Reproductive Health Act – Vote in the Assembly (January 22, 2019)
| Party |  | Votes for | Votes against | Not voting/Not present |
|---|---|---|---|---|
|  | Democratic (105) | 94 | 7 Michael G. Miller; William Colton; Simcha Eichenstein; Michael Cusick; Al Taylor; Marcos Crespo; Marianne Buttenschon; | 5 Brian Barnwell; David F. Gantt; Joseph R. Lentol; Barbara Lifton; Robin Schimminger; |
|  | Republican (43) | – | 42 | 1 Gary Finch; |
|  | Independence (1) | 1 Fred Thiele; | – | – |
| Total (150) |  | 95 | 49 | 6 |

Reproductive Health Act – Vote in the Senate (January 22, 2019)
| Party |  | Votes for | Votes against | Not voting/Not present |
|---|---|---|---|---|
|  | Democratic (40) | 38 | 2 Joseph Addabbo, Jr.; Simcha Felder; | – |
|  | Republican (23) | – | 22 | 1 John J. Flanagan; |
| Total (63) |  | 38 | 24 | 1 |

==Impact==
The RHA legalizes all abortions on demand up to 24 weeks of gestation. Beyond 24 weeks gestation, abortion is legal if the woman's life or health are at risk, or if the fetus is not viable. Per the norm to not define medical terms in the law, the terms "health", "at risk", and "viable" were not defined in the RHA. It was determined that it is up to the discretion of a woman's medical provider to determine if her health is at risk, and it is up to medical providers to determine if a fetus is viable, based on specific medical criteria.

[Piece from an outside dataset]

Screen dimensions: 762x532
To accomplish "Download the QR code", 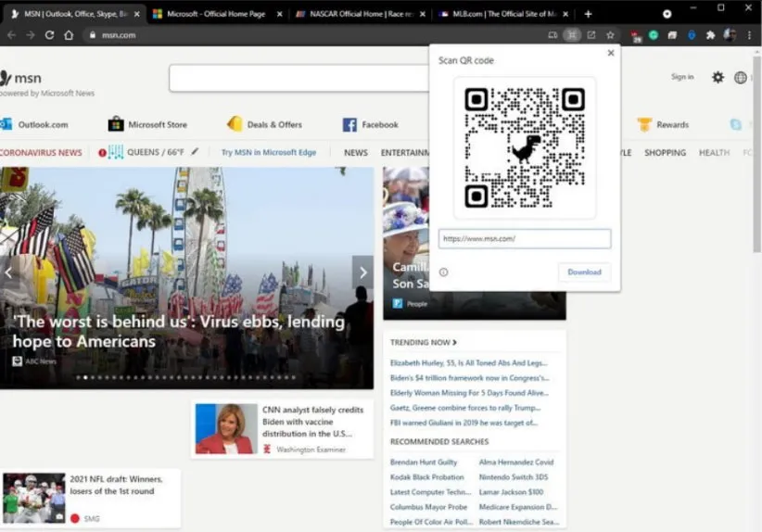I will pyautogui.click(x=584, y=272).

The RHA permits advanced practice clinicians (APCs), including physician assistants, nurse practitioners, and licensed midwives, to lawfully provide abortion services if they have the appropriate qualifications, and if this falls within their scope of practice. Before the passage of the RHA, many state medical boards had already permitted APCs to provide abortions, given that studies have shown that APCs who are trained to provide abortion services provide safe abortions, comparable to those provided by physicians. APCs were providing abortions prior to the passage of the RHA in New York, and the passage of the RHA allowed this to be reflected in the law. This has been particularly important in making abortion more accessible by increasing the number of medical practitioners who can provide safe abortions.

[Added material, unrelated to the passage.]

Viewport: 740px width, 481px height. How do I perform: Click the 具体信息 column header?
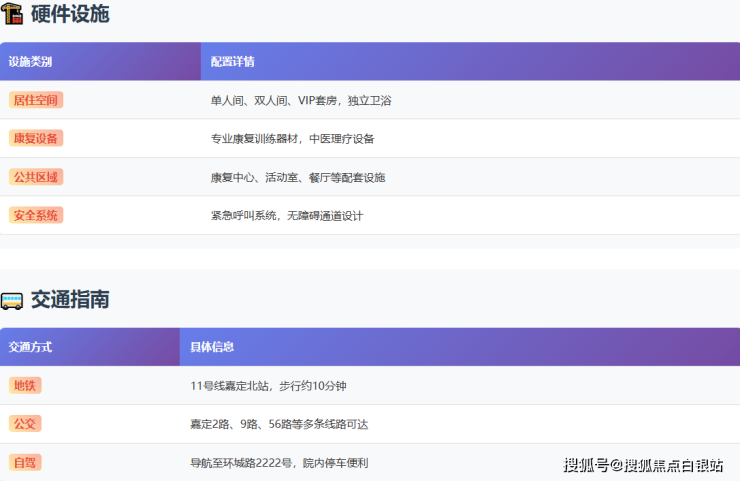point(213,347)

Supporters argued the bill was needed to codify abortion rights in the state, in the event that Roe v. Wade is overturned and the issue of abortion legality returns to the states (which later did occur in 2022 following the Supreme Court decision in Dobbs v. Jackson Women's Health Organization.) Supporters also said the bill was needed to take abortion out of the state criminal code, and place it in public health law.

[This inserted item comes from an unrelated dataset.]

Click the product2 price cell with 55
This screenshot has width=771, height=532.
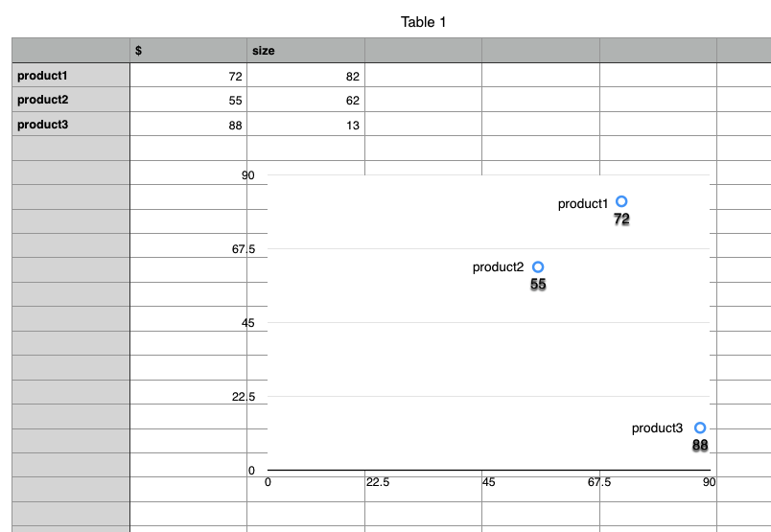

The RHA was criticized because it removed abortion from the criminal code, with potential consequences for crimes against pregnant women. State Representative Nicole Malliotakis said that removing abortion from the criminal code means that if a fetus dies as the result of an assault on a woman, there would be no prosecution. Two legislators who sponsored the act wrote an op-ed, arguing that violence resulting in a loss of pregnancy could still be prosecuted as first-degree assault. In February 2019, the Queens district attorney's office dropped a charge of second-degree murder against a man who murdered his pregnant girlfriend, saying their ability to press the charge was repealed by the Reproductive Health Act. However, the man was still charged with murder, a superseding offense, and as such, the dropped charge would not affect sentencing.